# WORK INSTRUCTIONS
Once the line with "[LiveJournal] (782, 648)" is found in the entries below, repeat it and each following line exactly, up to and including the line with "[Швабра для мытья пола 160". Add no other lines.
[TASK INPUT Boundary: Start]
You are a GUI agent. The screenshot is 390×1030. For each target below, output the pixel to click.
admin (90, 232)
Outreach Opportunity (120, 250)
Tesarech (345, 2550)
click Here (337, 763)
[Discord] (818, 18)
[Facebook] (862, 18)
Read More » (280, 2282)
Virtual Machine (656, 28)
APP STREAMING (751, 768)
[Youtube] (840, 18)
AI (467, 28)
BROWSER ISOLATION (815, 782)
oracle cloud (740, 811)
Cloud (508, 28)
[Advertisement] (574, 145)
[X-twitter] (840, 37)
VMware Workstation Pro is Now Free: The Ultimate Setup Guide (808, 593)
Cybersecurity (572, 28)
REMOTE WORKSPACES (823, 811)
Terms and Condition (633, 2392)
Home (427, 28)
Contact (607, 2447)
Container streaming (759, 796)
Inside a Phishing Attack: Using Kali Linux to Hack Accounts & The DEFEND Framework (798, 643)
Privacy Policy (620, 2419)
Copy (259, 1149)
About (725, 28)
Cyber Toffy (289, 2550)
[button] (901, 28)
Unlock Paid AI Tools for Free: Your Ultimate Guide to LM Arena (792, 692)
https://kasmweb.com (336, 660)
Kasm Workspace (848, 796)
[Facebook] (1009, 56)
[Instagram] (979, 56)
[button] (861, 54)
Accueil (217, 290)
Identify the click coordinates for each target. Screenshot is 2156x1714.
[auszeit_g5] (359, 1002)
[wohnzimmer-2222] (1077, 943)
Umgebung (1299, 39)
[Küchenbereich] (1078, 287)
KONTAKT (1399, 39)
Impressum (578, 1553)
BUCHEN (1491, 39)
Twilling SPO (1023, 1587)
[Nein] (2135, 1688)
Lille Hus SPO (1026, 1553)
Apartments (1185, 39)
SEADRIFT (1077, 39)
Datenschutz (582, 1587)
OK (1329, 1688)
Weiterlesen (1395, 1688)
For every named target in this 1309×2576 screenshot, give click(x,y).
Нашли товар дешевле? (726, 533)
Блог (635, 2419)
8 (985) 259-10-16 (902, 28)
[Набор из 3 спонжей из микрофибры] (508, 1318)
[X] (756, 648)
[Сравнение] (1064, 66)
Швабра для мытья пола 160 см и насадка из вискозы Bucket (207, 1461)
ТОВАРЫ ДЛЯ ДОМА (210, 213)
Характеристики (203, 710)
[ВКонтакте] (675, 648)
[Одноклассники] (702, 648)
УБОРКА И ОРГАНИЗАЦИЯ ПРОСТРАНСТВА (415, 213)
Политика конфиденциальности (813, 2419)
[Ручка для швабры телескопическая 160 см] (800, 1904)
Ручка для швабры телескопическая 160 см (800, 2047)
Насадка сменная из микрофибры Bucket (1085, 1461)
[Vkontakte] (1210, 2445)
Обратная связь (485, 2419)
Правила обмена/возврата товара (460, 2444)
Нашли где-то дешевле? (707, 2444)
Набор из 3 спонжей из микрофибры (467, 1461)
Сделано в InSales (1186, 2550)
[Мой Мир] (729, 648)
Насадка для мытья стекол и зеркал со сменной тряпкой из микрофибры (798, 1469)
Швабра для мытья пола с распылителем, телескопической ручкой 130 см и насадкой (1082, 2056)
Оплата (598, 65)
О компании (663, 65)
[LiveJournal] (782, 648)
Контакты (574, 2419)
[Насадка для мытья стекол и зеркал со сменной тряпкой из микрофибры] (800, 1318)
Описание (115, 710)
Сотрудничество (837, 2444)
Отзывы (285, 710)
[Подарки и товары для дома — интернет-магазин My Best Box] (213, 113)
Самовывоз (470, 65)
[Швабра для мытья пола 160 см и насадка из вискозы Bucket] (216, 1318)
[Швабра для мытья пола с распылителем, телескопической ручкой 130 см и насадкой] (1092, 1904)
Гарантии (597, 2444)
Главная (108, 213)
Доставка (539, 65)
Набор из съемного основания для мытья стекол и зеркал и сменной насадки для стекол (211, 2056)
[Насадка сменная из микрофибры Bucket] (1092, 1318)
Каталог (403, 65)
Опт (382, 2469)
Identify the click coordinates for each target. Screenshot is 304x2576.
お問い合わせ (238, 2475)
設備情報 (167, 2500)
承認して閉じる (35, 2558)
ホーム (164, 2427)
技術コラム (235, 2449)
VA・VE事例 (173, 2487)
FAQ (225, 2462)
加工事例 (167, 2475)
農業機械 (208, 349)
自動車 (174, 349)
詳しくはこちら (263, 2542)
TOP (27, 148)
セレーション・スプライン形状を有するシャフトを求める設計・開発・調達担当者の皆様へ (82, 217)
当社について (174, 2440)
[TASK INPUT Boundary: End]
# RESPONSE AREA
[LiveJournal] (782, 648)
Контакты (574, 2419)
[Насадка для мытья стекол и зеркал со сменной тряпкой из микрофибры] (800, 1318)
Описание (115, 710)
Сотрудничество (837, 2444)
Отзывы (285, 710)
[Подарки и товары для дома — интернет-магазин My Best Box] (213, 113)
Самовывоз (470, 65)
[Швабра для мытья пола 160 см и насадка из вискозы Bucket] (216, 1318)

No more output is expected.